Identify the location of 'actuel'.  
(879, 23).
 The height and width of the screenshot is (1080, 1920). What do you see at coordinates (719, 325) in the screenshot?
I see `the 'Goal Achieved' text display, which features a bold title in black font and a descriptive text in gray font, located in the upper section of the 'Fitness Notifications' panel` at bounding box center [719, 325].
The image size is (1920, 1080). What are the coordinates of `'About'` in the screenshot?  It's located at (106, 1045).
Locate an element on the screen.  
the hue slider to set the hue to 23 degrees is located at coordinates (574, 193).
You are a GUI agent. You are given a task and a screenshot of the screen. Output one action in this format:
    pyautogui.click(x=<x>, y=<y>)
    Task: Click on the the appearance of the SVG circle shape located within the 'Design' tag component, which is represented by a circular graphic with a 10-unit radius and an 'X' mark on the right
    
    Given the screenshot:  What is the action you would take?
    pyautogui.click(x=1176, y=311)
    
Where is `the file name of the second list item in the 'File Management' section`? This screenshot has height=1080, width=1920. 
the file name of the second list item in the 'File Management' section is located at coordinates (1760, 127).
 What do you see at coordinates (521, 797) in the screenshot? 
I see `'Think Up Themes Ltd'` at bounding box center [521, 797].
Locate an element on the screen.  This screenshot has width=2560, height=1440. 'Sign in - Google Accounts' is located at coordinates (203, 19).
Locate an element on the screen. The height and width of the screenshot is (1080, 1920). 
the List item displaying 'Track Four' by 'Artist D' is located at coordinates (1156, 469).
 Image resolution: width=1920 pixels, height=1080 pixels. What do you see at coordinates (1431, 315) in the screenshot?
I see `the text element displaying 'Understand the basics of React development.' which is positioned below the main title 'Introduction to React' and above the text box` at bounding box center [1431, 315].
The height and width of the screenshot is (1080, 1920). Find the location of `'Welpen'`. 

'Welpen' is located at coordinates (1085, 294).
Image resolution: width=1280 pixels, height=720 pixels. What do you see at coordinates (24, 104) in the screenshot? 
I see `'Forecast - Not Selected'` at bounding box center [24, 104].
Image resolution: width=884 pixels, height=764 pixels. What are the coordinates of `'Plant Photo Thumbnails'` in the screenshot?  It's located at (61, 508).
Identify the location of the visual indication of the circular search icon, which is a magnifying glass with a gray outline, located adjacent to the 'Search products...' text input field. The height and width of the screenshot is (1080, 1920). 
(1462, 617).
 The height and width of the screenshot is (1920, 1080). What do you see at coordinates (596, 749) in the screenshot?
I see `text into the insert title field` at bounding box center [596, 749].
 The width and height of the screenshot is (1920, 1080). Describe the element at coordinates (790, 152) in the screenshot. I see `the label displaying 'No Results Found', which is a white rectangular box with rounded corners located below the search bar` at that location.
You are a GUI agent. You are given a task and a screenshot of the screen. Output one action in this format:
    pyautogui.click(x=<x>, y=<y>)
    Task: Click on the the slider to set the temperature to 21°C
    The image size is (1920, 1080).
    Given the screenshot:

******************************

* _What is being asked_: Return every line in the rows above that contains the string "Welpen", with case counting.

* _Answer for the task_:
The height and width of the screenshot is (1080, 1920). Find the location of `'Welpen'`. 
'Welpen' is located at coordinates (1085, 294).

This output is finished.